**Problem:** Every record must be retyped exactly as it reads.
+===+
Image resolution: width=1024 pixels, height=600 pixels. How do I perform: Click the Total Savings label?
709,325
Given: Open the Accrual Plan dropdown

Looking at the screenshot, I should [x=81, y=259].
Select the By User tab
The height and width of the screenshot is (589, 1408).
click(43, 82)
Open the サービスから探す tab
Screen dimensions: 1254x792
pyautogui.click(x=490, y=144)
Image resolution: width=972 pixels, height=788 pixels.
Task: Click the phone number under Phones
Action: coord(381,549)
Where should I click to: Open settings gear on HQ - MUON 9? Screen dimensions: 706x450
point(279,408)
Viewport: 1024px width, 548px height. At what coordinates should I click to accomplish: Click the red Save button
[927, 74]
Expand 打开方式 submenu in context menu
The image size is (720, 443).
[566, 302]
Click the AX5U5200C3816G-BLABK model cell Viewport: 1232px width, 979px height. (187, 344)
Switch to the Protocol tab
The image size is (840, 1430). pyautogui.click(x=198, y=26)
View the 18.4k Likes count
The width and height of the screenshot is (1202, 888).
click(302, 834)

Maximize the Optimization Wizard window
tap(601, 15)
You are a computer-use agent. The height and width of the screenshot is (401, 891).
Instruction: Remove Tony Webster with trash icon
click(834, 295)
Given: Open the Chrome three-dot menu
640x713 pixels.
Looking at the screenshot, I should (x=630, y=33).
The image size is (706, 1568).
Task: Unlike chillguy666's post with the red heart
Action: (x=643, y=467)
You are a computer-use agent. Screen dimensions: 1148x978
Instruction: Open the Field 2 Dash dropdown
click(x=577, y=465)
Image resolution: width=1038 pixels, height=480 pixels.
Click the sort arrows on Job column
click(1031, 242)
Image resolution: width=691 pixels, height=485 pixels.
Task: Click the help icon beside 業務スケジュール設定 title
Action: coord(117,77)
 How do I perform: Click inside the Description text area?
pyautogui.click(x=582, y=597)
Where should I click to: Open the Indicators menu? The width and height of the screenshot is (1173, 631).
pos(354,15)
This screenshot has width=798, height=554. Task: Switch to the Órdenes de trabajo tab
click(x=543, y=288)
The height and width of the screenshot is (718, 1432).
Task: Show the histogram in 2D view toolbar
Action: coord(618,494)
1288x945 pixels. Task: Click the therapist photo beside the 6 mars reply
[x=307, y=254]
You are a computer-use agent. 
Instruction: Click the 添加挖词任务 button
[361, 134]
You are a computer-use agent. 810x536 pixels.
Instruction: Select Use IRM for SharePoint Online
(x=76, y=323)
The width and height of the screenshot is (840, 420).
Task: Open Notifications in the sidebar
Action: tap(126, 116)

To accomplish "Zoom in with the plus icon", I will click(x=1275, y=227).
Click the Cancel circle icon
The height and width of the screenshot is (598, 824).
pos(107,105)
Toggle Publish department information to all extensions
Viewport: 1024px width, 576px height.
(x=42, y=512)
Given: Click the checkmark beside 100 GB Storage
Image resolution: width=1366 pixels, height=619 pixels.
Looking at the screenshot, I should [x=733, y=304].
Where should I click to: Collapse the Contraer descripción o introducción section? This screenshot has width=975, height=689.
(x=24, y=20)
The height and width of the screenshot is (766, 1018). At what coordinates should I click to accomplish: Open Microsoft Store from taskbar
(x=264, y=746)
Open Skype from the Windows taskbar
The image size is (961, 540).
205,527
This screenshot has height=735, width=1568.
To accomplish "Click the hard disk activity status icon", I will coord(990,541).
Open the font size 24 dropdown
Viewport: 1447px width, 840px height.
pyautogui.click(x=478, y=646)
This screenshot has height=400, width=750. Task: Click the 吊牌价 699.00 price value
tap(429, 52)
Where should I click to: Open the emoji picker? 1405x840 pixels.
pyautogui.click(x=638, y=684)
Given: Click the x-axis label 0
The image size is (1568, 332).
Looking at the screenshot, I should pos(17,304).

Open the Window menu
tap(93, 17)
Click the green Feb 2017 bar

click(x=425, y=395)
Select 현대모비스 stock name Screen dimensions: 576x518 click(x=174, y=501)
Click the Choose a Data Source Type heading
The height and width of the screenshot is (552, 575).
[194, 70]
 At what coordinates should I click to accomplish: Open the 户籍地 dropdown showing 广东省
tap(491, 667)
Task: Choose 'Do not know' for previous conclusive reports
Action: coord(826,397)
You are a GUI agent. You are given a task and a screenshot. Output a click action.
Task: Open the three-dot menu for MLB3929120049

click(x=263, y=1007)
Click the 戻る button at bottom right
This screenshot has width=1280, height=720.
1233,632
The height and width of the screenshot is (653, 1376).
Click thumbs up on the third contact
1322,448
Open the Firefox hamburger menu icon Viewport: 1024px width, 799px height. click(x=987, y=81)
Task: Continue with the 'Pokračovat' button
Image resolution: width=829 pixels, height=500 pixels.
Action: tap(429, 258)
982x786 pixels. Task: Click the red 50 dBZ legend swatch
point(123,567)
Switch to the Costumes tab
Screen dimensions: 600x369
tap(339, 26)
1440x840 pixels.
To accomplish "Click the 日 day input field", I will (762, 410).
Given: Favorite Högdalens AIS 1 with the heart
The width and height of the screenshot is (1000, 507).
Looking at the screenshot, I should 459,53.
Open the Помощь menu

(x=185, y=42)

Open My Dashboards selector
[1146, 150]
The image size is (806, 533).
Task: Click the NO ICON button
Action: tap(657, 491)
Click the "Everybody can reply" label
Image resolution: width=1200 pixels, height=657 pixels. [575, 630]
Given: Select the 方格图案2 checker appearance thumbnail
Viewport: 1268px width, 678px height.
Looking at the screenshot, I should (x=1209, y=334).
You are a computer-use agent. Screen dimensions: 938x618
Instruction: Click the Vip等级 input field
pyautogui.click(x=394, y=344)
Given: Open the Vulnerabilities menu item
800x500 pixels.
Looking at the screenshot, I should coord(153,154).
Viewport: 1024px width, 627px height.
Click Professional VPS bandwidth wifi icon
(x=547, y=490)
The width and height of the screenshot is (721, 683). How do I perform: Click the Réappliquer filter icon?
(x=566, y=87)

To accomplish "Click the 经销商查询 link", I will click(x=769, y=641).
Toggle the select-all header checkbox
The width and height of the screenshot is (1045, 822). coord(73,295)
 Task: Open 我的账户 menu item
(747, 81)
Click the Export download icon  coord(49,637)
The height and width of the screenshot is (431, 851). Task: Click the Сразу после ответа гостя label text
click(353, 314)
+===+
**The answer:**
Image resolution: width=1024 pixels, height=600 pixels. How do I perform: Click the Total Savings label?
709,325
Given: Open the Accrual Plan dropdown

Looking at the screenshot, I should [x=81, y=259].
Select the By User tab
The height and width of the screenshot is (589, 1408).
click(43, 82)
Open the サービスから探す tab
Screen dimensions: 1254x792
pyautogui.click(x=490, y=144)
Image resolution: width=972 pixels, height=788 pixels.
Task: Click the phone number under Phones
Action: coord(381,549)
Where should I click to: Open settings gear on HQ - MUON 9? Screen dimensions: 706x450
point(279,408)
Viewport: 1024px width, 548px height. At what coordinates should I click to accomplish: Click the red Save button
[927, 74]
Expand 打开方式 submenu in context menu
The image size is (720, 443).
[566, 302]
Click the AX5U5200C3816G-BLABK model cell Viewport: 1232px width, 979px height. (187, 344)
Switch to the Protocol tab
The image size is (840, 1430). pyautogui.click(x=198, y=26)
View the 18.4k Likes count
The width and height of the screenshot is (1202, 888).
click(302, 834)

Maximize the Optimization Wizard window
tap(601, 15)
You are a computer-use agent. The height and width of the screenshot is (401, 891).
Instruction: Remove Tony Webster with trash icon
click(834, 295)
Given: Open the Chrome three-dot menu
640x713 pixels.
Looking at the screenshot, I should (x=630, y=33).
The image size is (706, 1568).
Task: Unlike chillguy666's post with the red heart
Action: (x=643, y=467)
You are a computer-use agent. Screen dimensions: 1148x978
Instruction: Open the Field 2 Dash dropdown
click(x=577, y=465)
Image resolution: width=1038 pixels, height=480 pixels.
Click the sort arrows on Job column
click(1031, 242)
Image resolution: width=691 pixels, height=485 pixels.
Task: Click the help icon beside 業務スケジュール設定 title
Action: coord(117,77)
 How do I perform: Click inside the Description text area?
pyautogui.click(x=582, y=597)
Where should I click to: Open the Indicators menu? The width and height of the screenshot is (1173, 631).
pos(354,15)
This screenshot has width=798, height=554. Task: Switch to the Órdenes de trabajo tab
click(x=543, y=288)
The height and width of the screenshot is (718, 1432).
Task: Show the histogram in 2D view toolbar
Action: coord(618,494)
1288x945 pixels. Task: Click the therapist photo beside the 6 mars reply
[x=307, y=254]
You are a computer-use agent. 
Instruction: Click the 添加挖词任务 button
[361, 134]
You are a computer-use agent. 810x536 pixels.
Instruction: Select Use IRM for SharePoint Online
(x=76, y=323)
The width and height of the screenshot is (840, 420).
Task: Open Notifications in the sidebar
Action: tap(126, 116)

To accomplish "Zoom in with the plus icon", I will click(x=1275, y=227).
Click the Cancel circle icon
The height and width of the screenshot is (598, 824).
pos(107,105)
Toggle Publish department information to all extensions
Viewport: 1024px width, 576px height.
(x=42, y=512)
Given: Click the checkmark beside 100 GB Storage
Image resolution: width=1366 pixels, height=619 pixels.
Looking at the screenshot, I should [x=733, y=304].
Where should I click to: Collapse the Contraer descripción o introducción section? This screenshot has width=975, height=689.
(x=24, y=20)
The height and width of the screenshot is (766, 1018). At what coordinates should I click to accomplish: Open Microsoft Store from taskbar
(x=264, y=746)
Open Skype from the Windows taskbar
The image size is (961, 540).
205,527
This screenshot has height=735, width=1568.
To accomplish "Click the hard disk activity status icon", I will coord(990,541).
Open the font size 24 dropdown
Viewport: 1447px width, 840px height.
pyautogui.click(x=478, y=646)
This screenshot has height=400, width=750. Task: Click the 吊牌价 699.00 price value
tap(429, 52)
Where should I click to: Open the emoji picker? 1405x840 pixels.
pyautogui.click(x=638, y=684)
Given: Click the x-axis label 0
The image size is (1568, 332).
Looking at the screenshot, I should pos(17,304).

Open the Window menu
tap(93, 17)
Click the green Feb 2017 bar

click(x=425, y=395)
Select 현대모비스 stock name Screen dimensions: 576x518 click(x=174, y=501)
Click the Choose a Data Source Type heading
The height and width of the screenshot is (552, 575).
[194, 70]
 At what coordinates should I click to accomplish: Open the 户籍地 dropdown showing 广东省
tap(491, 667)
Task: Choose 'Do not know' for previous conclusive reports
Action: coord(826,397)
You are a GUI agent. You are given a task and a screenshot. Output a click action.
Task: Open the three-dot menu for MLB3929120049

click(x=263, y=1007)
Click the 戻る button at bottom right
This screenshot has width=1280, height=720.
1233,632
The height and width of the screenshot is (653, 1376).
Click thumbs up on the third contact
1322,448
Open the Firefox hamburger menu icon Viewport: 1024px width, 799px height. click(x=987, y=81)
Task: Continue with the 'Pokračovat' button
Image resolution: width=829 pixels, height=500 pixels.
Action: tap(429, 258)
982x786 pixels. Task: Click the red 50 dBZ legend swatch
point(123,567)
Switch to the Costumes tab
Screen dimensions: 600x369
tap(339, 26)
1440x840 pixels.
To accomplish "Click the 日 day input field", I will (762, 410).
Given: Favorite Högdalens AIS 1 with the heart
The width and height of the screenshot is (1000, 507).
Looking at the screenshot, I should 459,53.
Open the Помощь menu

(x=185, y=42)

Open My Dashboards selector
[1146, 150]
The image size is (806, 533).
Task: Click the NO ICON button
Action: tap(657, 491)
Click the "Everybody can reply" label
Image resolution: width=1200 pixels, height=657 pixels. [575, 630]
Given: Select the 方格图案2 checker appearance thumbnail
Viewport: 1268px width, 678px height.
Looking at the screenshot, I should (x=1209, y=334).
You are a computer-use agent. Screen dimensions: 938x618
Instruction: Click the Vip等级 input field
pyautogui.click(x=394, y=344)
Given: Open the Vulnerabilities menu item
800x500 pixels.
Looking at the screenshot, I should coord(153,154).
Viewport: 1024px width, 627px height.
Click Professional VPS bandwidth wifi icon
(x=547, y=490)
The width and height of the screenshot is (721, 683). How do I perform: Click the Réappliquer filter icon?
(x=566, y=87)

To accomplish "Click the 经销商查询 link", I will click(x=769, y=641).
Toggle the select-all header checkbox
The width and height of the screenshot is (1045, 822). coord(73,295)
 Task: Open 我的账户 menu item
(747, 81)
Click the Export download icon  coord(49,637)
The height and width of the screenshot is (431, 851). Task: Click the Сразу после ответа гостя label text
click(353, 314)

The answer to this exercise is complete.